Dataset items
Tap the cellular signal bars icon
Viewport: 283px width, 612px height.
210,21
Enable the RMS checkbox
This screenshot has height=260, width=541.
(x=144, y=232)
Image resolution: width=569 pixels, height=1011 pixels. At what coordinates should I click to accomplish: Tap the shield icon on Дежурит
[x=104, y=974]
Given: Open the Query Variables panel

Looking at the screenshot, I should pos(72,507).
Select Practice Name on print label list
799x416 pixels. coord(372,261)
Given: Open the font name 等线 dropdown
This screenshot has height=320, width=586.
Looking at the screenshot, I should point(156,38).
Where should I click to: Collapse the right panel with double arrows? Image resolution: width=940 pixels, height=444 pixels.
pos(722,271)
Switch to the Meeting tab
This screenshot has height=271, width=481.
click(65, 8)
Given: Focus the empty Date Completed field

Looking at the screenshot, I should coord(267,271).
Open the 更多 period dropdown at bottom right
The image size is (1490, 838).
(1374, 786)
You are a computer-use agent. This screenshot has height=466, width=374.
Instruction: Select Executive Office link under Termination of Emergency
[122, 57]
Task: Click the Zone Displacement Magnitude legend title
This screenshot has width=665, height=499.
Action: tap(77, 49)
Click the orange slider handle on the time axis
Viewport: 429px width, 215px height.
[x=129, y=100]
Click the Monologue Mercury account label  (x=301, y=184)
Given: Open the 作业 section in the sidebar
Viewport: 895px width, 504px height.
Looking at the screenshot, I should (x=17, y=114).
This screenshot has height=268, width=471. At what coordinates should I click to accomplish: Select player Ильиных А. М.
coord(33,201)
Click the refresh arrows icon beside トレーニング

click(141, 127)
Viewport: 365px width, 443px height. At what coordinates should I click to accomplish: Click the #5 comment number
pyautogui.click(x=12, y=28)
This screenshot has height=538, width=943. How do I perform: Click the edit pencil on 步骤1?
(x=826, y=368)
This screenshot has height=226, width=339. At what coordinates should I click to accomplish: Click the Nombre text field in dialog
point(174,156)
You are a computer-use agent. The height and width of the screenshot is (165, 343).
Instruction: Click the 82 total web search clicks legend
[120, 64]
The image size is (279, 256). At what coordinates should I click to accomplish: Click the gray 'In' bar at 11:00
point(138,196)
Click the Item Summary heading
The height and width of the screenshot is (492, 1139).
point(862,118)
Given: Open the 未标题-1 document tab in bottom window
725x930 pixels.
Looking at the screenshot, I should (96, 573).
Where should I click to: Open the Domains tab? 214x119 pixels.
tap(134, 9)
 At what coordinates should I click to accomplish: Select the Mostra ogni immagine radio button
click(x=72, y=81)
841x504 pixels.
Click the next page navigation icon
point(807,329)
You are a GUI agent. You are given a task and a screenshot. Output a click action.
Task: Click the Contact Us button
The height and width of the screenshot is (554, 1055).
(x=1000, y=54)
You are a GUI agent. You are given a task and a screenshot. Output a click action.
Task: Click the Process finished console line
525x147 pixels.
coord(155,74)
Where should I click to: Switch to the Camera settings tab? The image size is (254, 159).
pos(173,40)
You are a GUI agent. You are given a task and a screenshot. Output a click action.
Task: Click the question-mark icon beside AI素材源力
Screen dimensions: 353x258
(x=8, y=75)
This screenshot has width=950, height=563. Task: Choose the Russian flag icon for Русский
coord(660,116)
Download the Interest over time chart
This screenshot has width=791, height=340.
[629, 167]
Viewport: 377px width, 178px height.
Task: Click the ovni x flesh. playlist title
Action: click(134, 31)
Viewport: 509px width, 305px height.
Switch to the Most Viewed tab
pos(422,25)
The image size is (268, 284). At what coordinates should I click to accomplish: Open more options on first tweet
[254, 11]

Work to do. Rewrite the entries from the line with "Task: Click the Zone" up to and including the line with "pyautogui.click(x=12, y=28)", replacing "orange" with "blue" and leaving everything else unchanged.

Output of the exercise.
Task: Click the Zone Displacement Magnitude legend title
This screenshot has width=665, height=499.
Action: tap(77, 49)
Click the blue slider handle on the time axis
Viewport: 429px width, 215px height.
[x=129, y=100]
Click the Monologue Mercury account label  (x=301, y=184)
Given: Open the 作业 section in the sidebar
Viewport: 895px width, 504px height.
Looking at the screenshot, I should (x=17, y=114).
This screenshot has height=268, width=471. At what coordinates should I click to accomplish: Select player Ильиных А. М.
coord(33,201)
Click the refresh arrows icon beside トレーニング

click(141, 127)
Viewport: 365px width, 443px height. At what coordinates should I click to accomplish: Click the #5 comment number
pyautogui.click(x=12, y=28)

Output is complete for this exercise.